(Saved data entries)
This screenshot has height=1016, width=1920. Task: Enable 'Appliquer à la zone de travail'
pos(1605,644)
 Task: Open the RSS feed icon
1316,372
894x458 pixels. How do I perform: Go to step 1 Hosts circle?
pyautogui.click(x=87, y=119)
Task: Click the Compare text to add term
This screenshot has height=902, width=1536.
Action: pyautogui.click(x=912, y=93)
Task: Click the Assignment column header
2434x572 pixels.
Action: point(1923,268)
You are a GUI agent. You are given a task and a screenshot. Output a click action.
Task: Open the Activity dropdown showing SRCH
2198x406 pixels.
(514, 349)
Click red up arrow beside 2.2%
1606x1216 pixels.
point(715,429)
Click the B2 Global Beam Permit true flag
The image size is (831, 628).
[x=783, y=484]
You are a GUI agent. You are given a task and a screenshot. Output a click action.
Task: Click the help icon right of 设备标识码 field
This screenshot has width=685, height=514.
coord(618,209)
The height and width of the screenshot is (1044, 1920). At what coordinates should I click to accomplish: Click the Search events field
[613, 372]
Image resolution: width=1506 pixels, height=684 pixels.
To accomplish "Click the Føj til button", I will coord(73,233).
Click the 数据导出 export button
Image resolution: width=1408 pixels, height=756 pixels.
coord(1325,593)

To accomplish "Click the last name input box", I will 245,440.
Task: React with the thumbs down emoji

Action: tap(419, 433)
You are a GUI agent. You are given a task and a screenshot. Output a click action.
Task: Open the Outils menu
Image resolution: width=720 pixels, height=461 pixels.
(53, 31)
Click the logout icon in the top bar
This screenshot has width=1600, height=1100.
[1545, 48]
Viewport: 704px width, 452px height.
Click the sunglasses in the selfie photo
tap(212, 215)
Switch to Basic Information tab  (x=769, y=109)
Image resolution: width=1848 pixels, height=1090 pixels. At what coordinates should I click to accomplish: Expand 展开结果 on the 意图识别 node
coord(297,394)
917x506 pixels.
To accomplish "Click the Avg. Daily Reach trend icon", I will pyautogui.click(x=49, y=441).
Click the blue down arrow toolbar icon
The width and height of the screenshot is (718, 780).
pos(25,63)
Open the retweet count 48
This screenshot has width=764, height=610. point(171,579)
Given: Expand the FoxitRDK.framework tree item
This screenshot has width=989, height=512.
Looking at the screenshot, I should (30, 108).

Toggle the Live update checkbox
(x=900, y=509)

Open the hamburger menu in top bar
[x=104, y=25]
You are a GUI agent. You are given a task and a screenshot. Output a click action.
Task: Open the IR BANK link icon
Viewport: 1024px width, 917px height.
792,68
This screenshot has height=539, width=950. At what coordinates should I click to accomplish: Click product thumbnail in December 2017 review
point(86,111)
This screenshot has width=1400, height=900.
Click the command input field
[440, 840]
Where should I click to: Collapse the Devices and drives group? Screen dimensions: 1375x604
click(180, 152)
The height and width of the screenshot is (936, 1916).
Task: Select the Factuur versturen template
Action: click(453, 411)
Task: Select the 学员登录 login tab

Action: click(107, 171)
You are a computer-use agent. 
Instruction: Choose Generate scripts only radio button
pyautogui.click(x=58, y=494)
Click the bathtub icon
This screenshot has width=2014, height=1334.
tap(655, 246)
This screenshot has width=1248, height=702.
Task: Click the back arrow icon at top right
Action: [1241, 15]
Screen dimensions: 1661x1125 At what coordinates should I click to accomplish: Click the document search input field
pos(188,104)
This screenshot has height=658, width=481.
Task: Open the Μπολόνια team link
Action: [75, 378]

Task details
Your answer should be an exact transcription of the data above.

Solved problem
This screenshot has height=1016, width=1920. Task: Enable 'Appliquer à la zone de travail'
pos(1605,644)
 Task: Open the RSS feed icon
1316,372
894x458 pixels. How do I perform: Go to step 1 Hosts circle?
pyautogui.click(x=87, y=119)
Task: Click the Compare text to add term
This screenshot has height=902, width=1536.
Action: pyautogui.click(x=912, y=93)
Task: Click the Assignment column header
2434x572 pixels.
Action: point(1923,268)
You are a GUI agent. You are given a task and a screenshot. Output a click action.
Task: Open the Activity dropdown showing SRCH
2198x406 pixels.
(514, 349)
Click red up arrow beside 2.2%
1606x1216 pixels.
point(715,429)
Click the B2 Global Beam Permit true flag
The image size is (831, 628).
[x=783, y=484]
You are a GUI agent. You are given a task and a screenshot. Output a click action.
Task: Click the help icon right of 设备标识码 field
This screenshot has width=685, height=514.
coord(618,209)
The height and width of the screenshot is (1044, 1920). At what coordinates should I click to accomplish: Click the Search events field
[613, 372]
Image resolution: width=1506 pixels, height=684 pixels.
To accomplish "Click the Føj til button", I will coord(73,233).
Click the 数据导出 export button
Image resolution: width=1408 pixels, height=756 pixels.
coord(1325,593)

To accomplish "Click the last name input box", I will 245,440.
Task: React with the thumbs down emoji

Action: tap(419, 433)
You are a GUI agent. You are given a task and a screenshot. Output a click action.
Task: Open the Outils menu
Image resolution: width=720 pixels, height=461 pixels.
(53, 31)
Click the logout icon in the top bar
This screenshot has width=1600, height=1100.
[1545, 48]
Viewport: 704px width, 452px height.
Click the sunglasses in the selfie photo
tap(212, 215)
Switch to Basic Information tab  (x=769, y=109)
Image resolution: width=1848 pixels, height=1090 pixels. At what coordinates should I click to accomplish: Expand 展开结果 on the 意图识别 node
coord(297,394)
917x506 pixels.
To accomplish "Click the Avg. Daily Reach trend icon", I will pyautogui.click(x=49, y=441).
Click the blue down arrow toolbar icon
The width and height of the screenshot is (718, 780).
pos(25,63)
Open the retweet count 48
This screenshot has width=764, height=610. point(171,579)
Given: Expand the FoxitRDK.framework tree item
This screenshot has width=989, height=512.
Looking at the screenshot, I should (30, 108).

Toggle the Live update checkbox
(x=900, y=509)

Open the hamburger menu in top bar
[x=104, y=25]
You are a GUI agent. You are given a task and a screenshot. Output a click action.
Task: Open the IR BANK link icon
Viewport: 1024px width, 917px height.
792,68
This screenshot has height=539, width=950. At what coordinates should I click to accomplish: Click product thumbnail in December 2017 review
point(86,111)
This screenshot has width=1400, height=900.
Click the command input field
[440, 840]
Where should I click to: Collapse the Devices and drives group? Screen dimensions: 1375x604
click(180, 152)
The height and width of the screenshot is (936, 1916).
Task: Select the Factuur versturen template
Action: click(453, 411)
Task: Select the 学员登录 login tab

Action: click(107, 171)
You are a computer-use agent. 
Instruction: Choose Generate scripts only radio button
pyautogui.click(x=58, y=494)
Click the bathtub icon
This screenshot has width=2014, height=1334.
tap(655, 246)
This screenshot has width=1248, height=702.
Task: Click the back arrow icon at top right
Action: [1241, 15]
Screen dimensions: 1661x1125 At what coordinates should I click to accomplish: Click the document search input field
pos(188,104)
This screenshot has height=658, width=481.
Task: Open the Μπολόνια team link
Action: [75, 378]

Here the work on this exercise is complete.